Achieving Compliance with Amazon Textract

Security is a shared responsibility between AWS and you. AWS is responsible for protecting the infrastructure that runs the AWS services in the AWS Cloud and also provides you with services that you can use securely. Your responsibility is determined by the AWS service that you use. On the customer’s side of the shared responsibility model, customers should first determine their requirements for network connectivity, encryption, and access to other AWS resources. We will dive deeper into those topics in the upcoming sections.

Amazon Textract falls under the scope of the following compliance programs with regard to the AWS side of the shared responsibility model.

  • SOC 1,2,3
  • PCI
  • ISO/IEC 27001:2013, 27017:2015, 27018:2019
  • ISO/IEC 9001:2015
  • OSPAR
  • MTCS

In following sections, we will cover topics on the customer side of the shared responsibility model.

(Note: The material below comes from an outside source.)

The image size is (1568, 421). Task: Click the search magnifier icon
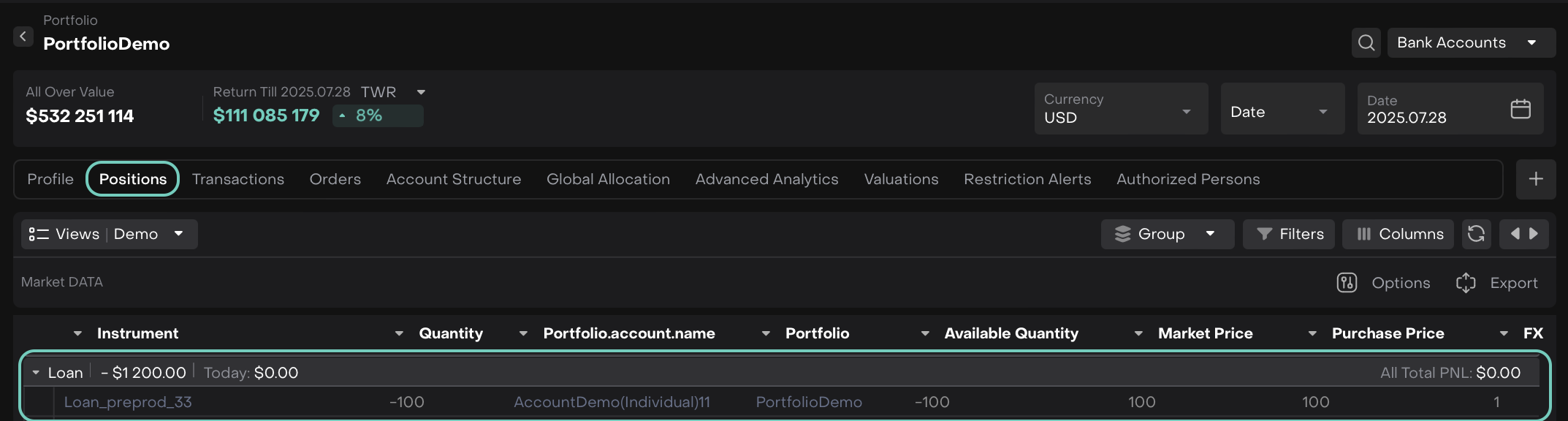coord(1366,42)
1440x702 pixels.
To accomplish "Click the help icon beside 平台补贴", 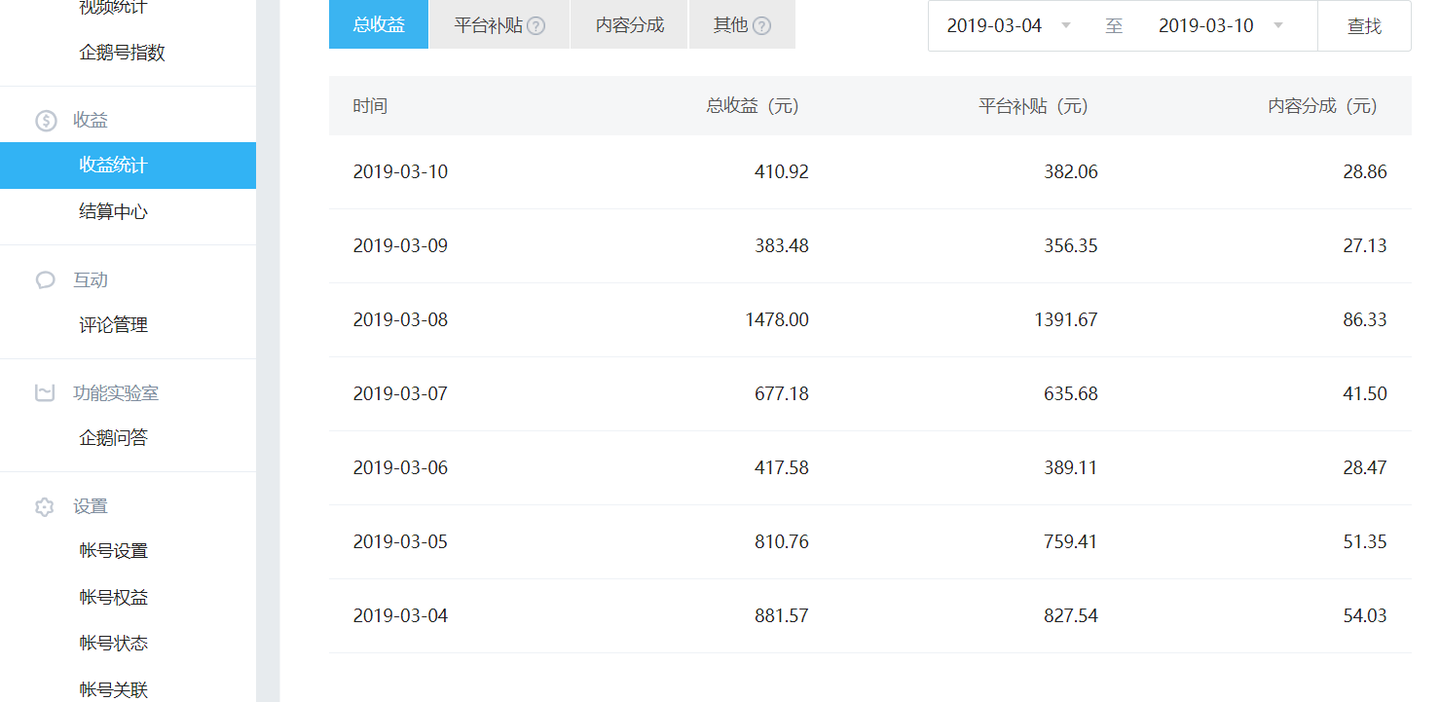I will pyautogui.click(x=536, y=26).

Data Protection with Amazon Textract

Encryption is typically employed to protect data. Although customers can access the Amazon Textract API using Transport Layer Security (TLS) 1.0, AWS recommends accessing the API over TLS 1.2 instead.

Amazon Textract also works in conjunction with AWS Key Management Service (AWS KMS) to allow customers to specify how customer data should be encrypted while it’s being processed and encrypt the results securely within the Amazon Textract service and in Amazon Simple Storage Service (Amazon S3). If customers request Amazon Textract to analyze data through its synchronous API, their data is stored and processed only in memory.

Financial services customers may require that the underlying AWS services do not store any customer data for service improvements or may store data only if it is encrypted with customer-managed keys for temporary periods such as model training or processing. Amazon Textract supports the use of AWS KMS customer-managed keys to encrypt any data stored at rest for the duration of processing. Likewise, the data in the customer-managed output bucket can also be encrypted via a customer-managed key.

network diagram for Amazon TextractFig 1: Figure showing network diagram for Amazon Textract. Control plane API calls for Amazon Textract can be made via the VPC endpoint as detailed in the next section. For the data plane, Amazon Textract accesses data in customer S3 buckets

Isolation of Compute Environments with Amazon Textract

Amazon Textract is a managed service that doesn’t have any compute resources in the customer’s side of the shared responsibility model. As a managed service, Amazon Textract is protected by the AWS global network security procedures that are described in the AWS Architecture Center: Security, Identity, & Compliance.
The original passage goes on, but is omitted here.